Non è dunque alle leggi dell’editoria che un libro deve soggiacere, bensì a quelle sui lavori pubblici, che con il decreto legislativo n. 163 dell’aprile 2006 sono approdate, dopo l’ingovernabile babele novecentesca, all’apoteosi di un Testo Unico.

In qualità di auspice della Galassia Turi, ambizioso progetto letterario polifonico, su cui incombe durevolmente la minaccia di finir poliomielitico per il velleitarismo dei singoli coreuti, ho ravvisato nel dettato normativo non già una pastoia alla libera espressione di coloro che ho assoldato, bensì un ausilio irrinunciabile nella regimazione d’immaginative tanto fervide quanto debordanti da doverle costringere in una forma purchessia.

D’altra parte, se il più negletto dei geometri comunali, nel trascegliere il punto in cui posare una caditoia, una lapide, un corpo illuminante deve soggiacere a intimazioni d’ogni risma, non è perniciosamente iniquo condiscendere a che gli autori di scritti la cui ambizione è viaggiare nel tempo e nello spazio possano farlo a dispetto di qualsivoglia precettistica?

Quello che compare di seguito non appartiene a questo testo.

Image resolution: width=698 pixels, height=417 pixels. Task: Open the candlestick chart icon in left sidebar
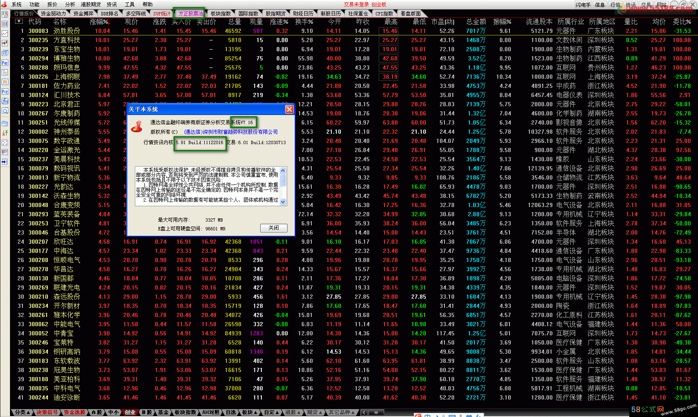[5, 43]
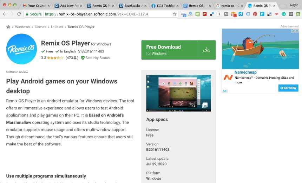Click the download arrow icon on the green button
Viewport: 302px width, 183px height.
pyautogui.click(x=207, y=50)
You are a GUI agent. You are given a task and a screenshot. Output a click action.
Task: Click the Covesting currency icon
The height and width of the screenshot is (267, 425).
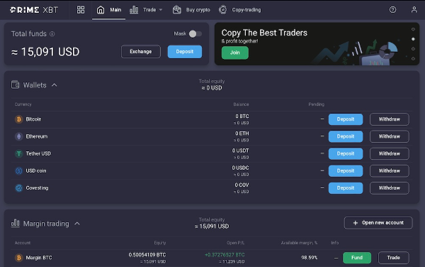[x=18, y=188]
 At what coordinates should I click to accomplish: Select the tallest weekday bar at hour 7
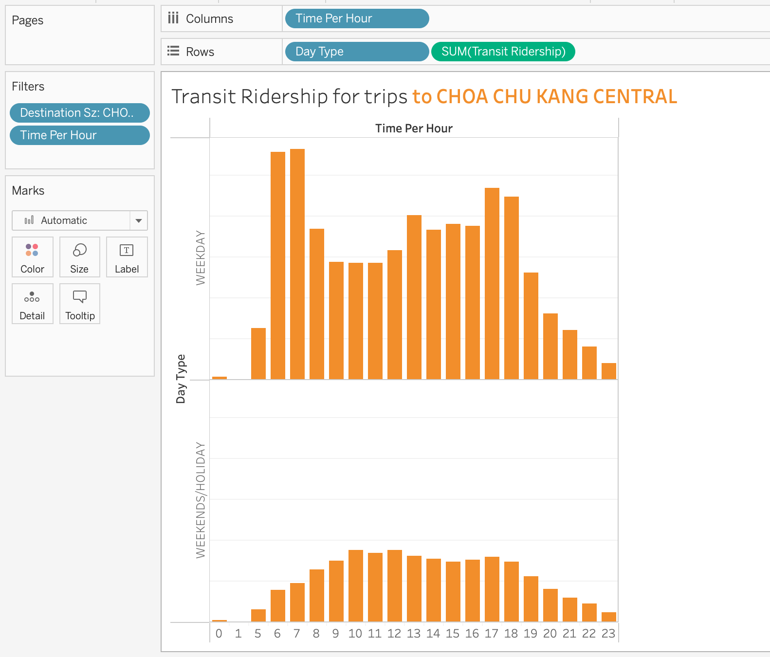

L’art. 128 del decreto, nel tremebondo comma 1, avanza la timida pretesa di un “programma triennale delle opere”: ebbene, in barba al pirronismo generale, ho stilato un

piano nientemeno trentennale, mobilitando i più cervellotici tra i calami,

nel rispetto di quei principi enumerati dall’istrionico comma secondo dell’art. 91 di “non discriminazione, parità di trattamento, proporzionalità e trasparenza”. Negri, prostitute, storpi, esseri di vetro soffiato hanno così potuto accedere alle fasi del “dialogo competitivo” a cui presiede quel paraninfo del comma 39 art. 3.

Sparuto, ma non perciò sparito, l’elenco dei requisiti per poter accedere alle qualificazioni, che qui di seguito riporto, i termini del bando essendo sempre aperti. Ciò di cui ho bisogno sono ingegneri iscritti all’albo: che abbiano ardore e ardire da grafomani della domenica: che provvedano a stilare tre versioni progressive del medesimo dattiloscritto: che ciò fatto se ne smentichino irreversibilmente e spariscano dalla circolazione.